■ Objective ■
Reproduce the entire listing below word for word, keeping every line in its original order.

■ Items ■

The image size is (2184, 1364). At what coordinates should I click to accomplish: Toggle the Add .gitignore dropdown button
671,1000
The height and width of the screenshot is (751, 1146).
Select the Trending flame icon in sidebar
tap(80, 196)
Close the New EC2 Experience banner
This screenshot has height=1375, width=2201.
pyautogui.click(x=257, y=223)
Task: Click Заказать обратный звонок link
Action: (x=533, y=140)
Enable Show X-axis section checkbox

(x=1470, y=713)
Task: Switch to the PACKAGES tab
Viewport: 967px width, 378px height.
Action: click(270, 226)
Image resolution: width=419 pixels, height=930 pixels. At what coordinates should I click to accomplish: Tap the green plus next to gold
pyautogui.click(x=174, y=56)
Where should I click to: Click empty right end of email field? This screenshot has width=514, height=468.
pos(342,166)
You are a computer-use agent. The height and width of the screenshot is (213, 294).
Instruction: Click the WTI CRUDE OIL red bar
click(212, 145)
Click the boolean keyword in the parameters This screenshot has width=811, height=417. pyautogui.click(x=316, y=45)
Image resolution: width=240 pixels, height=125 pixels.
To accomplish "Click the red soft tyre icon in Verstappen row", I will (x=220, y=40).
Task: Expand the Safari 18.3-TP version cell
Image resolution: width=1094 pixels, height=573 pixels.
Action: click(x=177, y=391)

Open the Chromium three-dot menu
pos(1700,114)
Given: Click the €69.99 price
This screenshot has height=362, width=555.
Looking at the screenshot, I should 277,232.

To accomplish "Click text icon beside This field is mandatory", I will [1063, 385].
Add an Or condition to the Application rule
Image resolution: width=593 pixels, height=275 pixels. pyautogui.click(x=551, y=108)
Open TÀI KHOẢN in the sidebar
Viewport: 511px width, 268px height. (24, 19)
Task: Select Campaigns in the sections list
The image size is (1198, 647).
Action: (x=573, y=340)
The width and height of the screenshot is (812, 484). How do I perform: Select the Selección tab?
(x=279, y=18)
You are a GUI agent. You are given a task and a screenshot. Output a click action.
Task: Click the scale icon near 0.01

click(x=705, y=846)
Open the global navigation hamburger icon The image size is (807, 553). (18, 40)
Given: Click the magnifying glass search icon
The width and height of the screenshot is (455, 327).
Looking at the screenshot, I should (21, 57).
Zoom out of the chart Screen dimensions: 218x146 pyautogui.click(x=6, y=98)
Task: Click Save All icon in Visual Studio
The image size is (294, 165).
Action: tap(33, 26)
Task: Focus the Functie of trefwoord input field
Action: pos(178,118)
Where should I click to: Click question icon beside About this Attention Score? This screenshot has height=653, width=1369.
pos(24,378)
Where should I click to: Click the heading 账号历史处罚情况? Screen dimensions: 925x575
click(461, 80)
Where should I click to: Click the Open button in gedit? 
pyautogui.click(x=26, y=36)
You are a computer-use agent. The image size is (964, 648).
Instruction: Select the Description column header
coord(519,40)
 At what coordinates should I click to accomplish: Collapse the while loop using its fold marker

■ Output ■
The image size is (2184, 1364). At what coordinates should I click to accomplish: Toggle the Add .gitignore dropdown button
671,1000
The height and width of the screenshot is (751, 1146).
Select the Trending flame icon in sidebar
tap(80, 196)
Close the New EC2 Experience banner
This screenshot has height=1375, width=2201.
pyautogui.click(x=257, y=223)
Task: Click Заказать обратный звонок link
Action: (x=533, y=140)
Enable Show X-axis section checkbox

(x=1470, y=713)
Task: Switch to the PACKAGES tab
Viewport: 967px width, 378px height.
Action: click(270, 226)
Image resolution: width=419 pixels, height=930 pixels. At what coordinates should I click to accomplish: Tap the green plus next to gold
pyautogui.click(x=174, y=56)
Where should I click to: Click empty right end of email field? This screenshot has width=514, height=468.
pos(342,166)
You are a computer-use agent. The height and width of the screenshot is (213, 294).
Instruction: Click the WTI CRUDE OIL red bar
click(212, 145)
Click the boolean keyword in the parameters This screenshot has width=811, height=417. pyautogui.click(x=316, y=45)
Image resolution: width=240 pixels, height=125 pixels.
To accomplish "Click the red soft tyre icon in Verstappen row", I will (x=220, y=40).
Task: Expand the Safari 18.3-TP version cell
Image resolution: width=1094 pixels, height=573 pixels.
Action: click(x=177, y=391)

Open the Chromium three-dot menu
pos(1700,114)
Given: Click the €69.99 price
This screenshot has height=362, width=555.
Looking at the screenshot, I should 277,232.

To accomplish "Click text icon beside This field is mandatory", I will [1063, 385].
Add an Or condition to the Application rule
Image resolution: width=593 pixels, height=275 pixels. pyautogui.click(x=551, y=108)
Open TÀI KHOẢN in the sidebar
Viewport: 511px width, 268px height. (24, 19)
Task: Select Campaigns in the sections list
The image size is (1198, 647).
Action: (x=573, y=340)
The width and height of the screenshot is (812, 484). How do I perform: Select the Selección tab?
(x=279, y=18)
You are a GUI agent. You are given a task and a screenshot. Output a click action.
Task: Click the scale icon near 0.01

click(x=705, y=846)
Open the global navigation hamburger icon The image size is (807, 553). (18, 40)
Given: Click the magnifying glass search icon
The width and height of the screenshot is (455, 327).
Looking at the screenshot, I should (21, 57).
Zoom out of the chart Screen dimensions: 218x146 pyautogui.click(x=6, y=98)
Task: Click Save All icon in Visual Studio
The image size is (294, 165).
Action: tap(33, 26)
Task: Focus the Functie of trefwoord input field
Action: pos(178,118)
Where should I click to: Click question icon beside About this Attention Score? This screenshot has height=653, width=1369.
pos(24,378)
Where should I click to: Click the heading 账号历史处罚情况? Screen dimensions: 925x575
click(461, 80)
Where should I click to: Click the Open button in gedit? 
pyautogui.click(x=26, y=36)
You are a computer-use agent. The image size is (964, 648).
Instruction: Select the Description column header
coord(519,40)
 At what coordinates should I click to accomplish: Collapse the while loop using its fold marker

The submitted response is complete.